とりあえずこの場にいる御陵衛士の粛清はすべて終了した。

しかし先ほど逃がしてしまった4人の御陵衛士やこの場に来なかった御陵衛士はいまだに粛清できていなかった。

「局長、残りの御陵衛士を追いますか?
俺はまだ戦えます。

今なら相手も傷を負っているものが多く、今戦える人だけでいっても勝てると思います。」

そう新選組隊士の一人が近藤先生に尋ねた。

しかし近藤先生の口から出た言葉はその隊士が予想していたものではなかった。

「いや、今は追わなくていい。

けがをしているとしても相手もかなり剣術に長けているものたちだ。

我々も怪我をしている以上、今戦うとしたら条件は同じ。
つまり必ず勝てるという見込みがない。

それにここに来なかった御陵衛士のやつらは一切けがをしていなければ体力が消耗しているわけでもない。

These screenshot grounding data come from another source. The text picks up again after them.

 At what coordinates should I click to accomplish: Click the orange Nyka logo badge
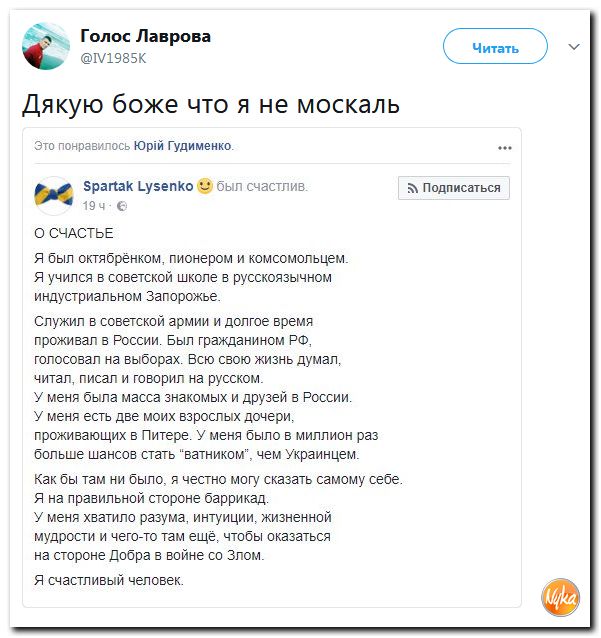[561, 598]
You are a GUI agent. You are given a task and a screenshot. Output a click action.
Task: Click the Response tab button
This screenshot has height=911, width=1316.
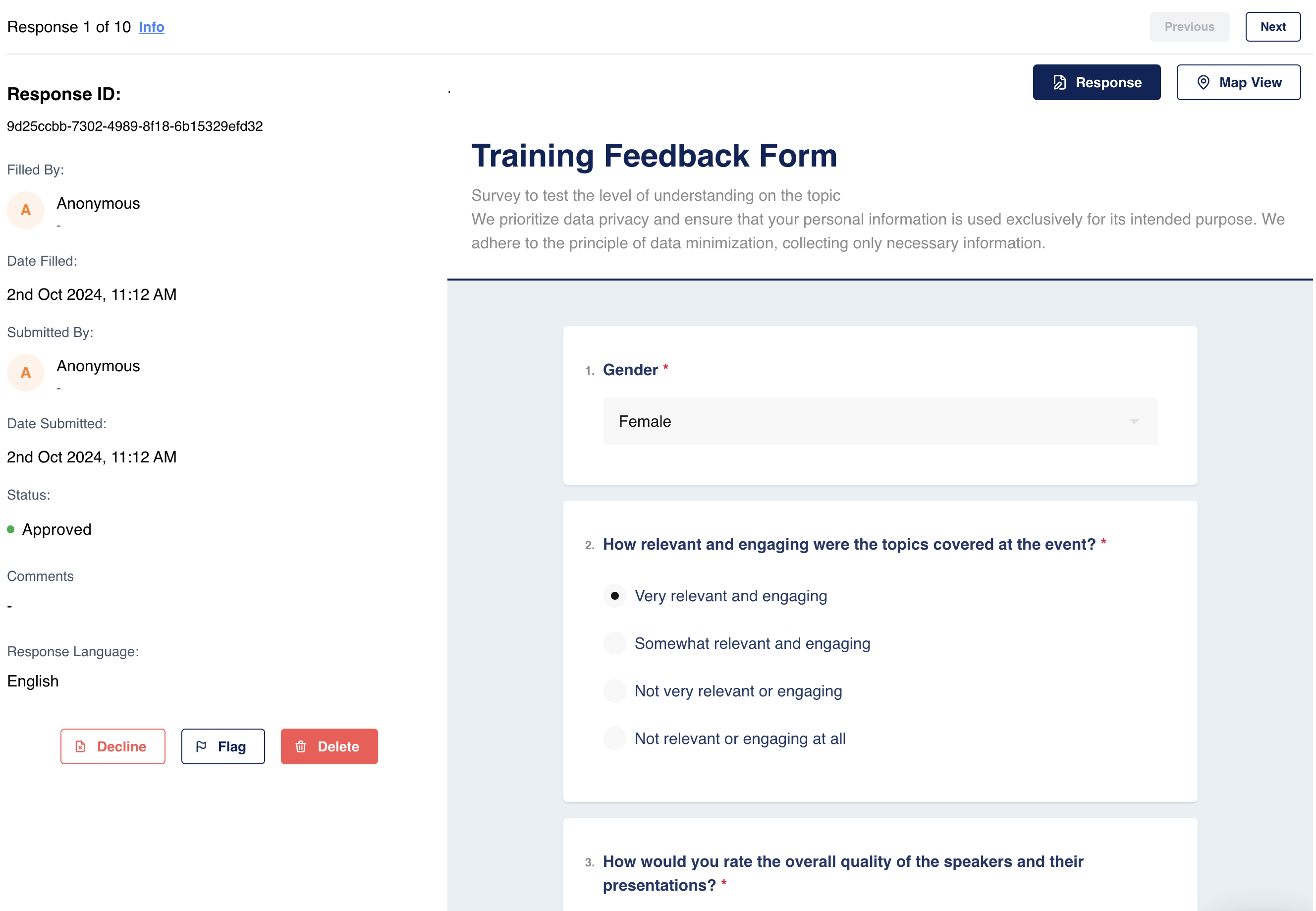point(1097,81)
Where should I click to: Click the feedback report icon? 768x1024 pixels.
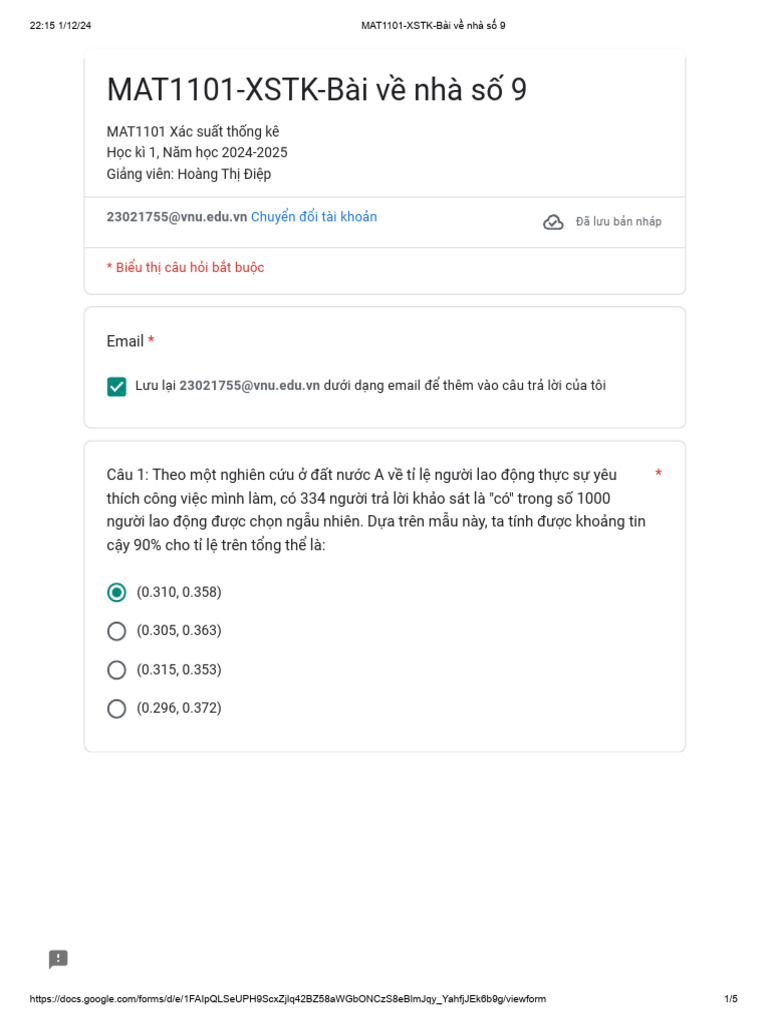point(59,959)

そんな奴らと戦ったら間違いなく新縁組の中から死者が出るだろう。

今は一度立て直すべきだ。

そして重傷を負って動けないやつらの傷が治った後にまた計画をたてて粛清すればいい。

今は目の前の命を大切にする。」

近藤先生が下した判断は一時撤退だった。

現状まだ戦える新選組隊士は20名もいない。

しかもまだ戦えるとは言っても全員が無傷なわけではなくけがを負っているものもいた。

こんな状況で残党を追ったとしても全員粛清できる可能性は絶望的だった。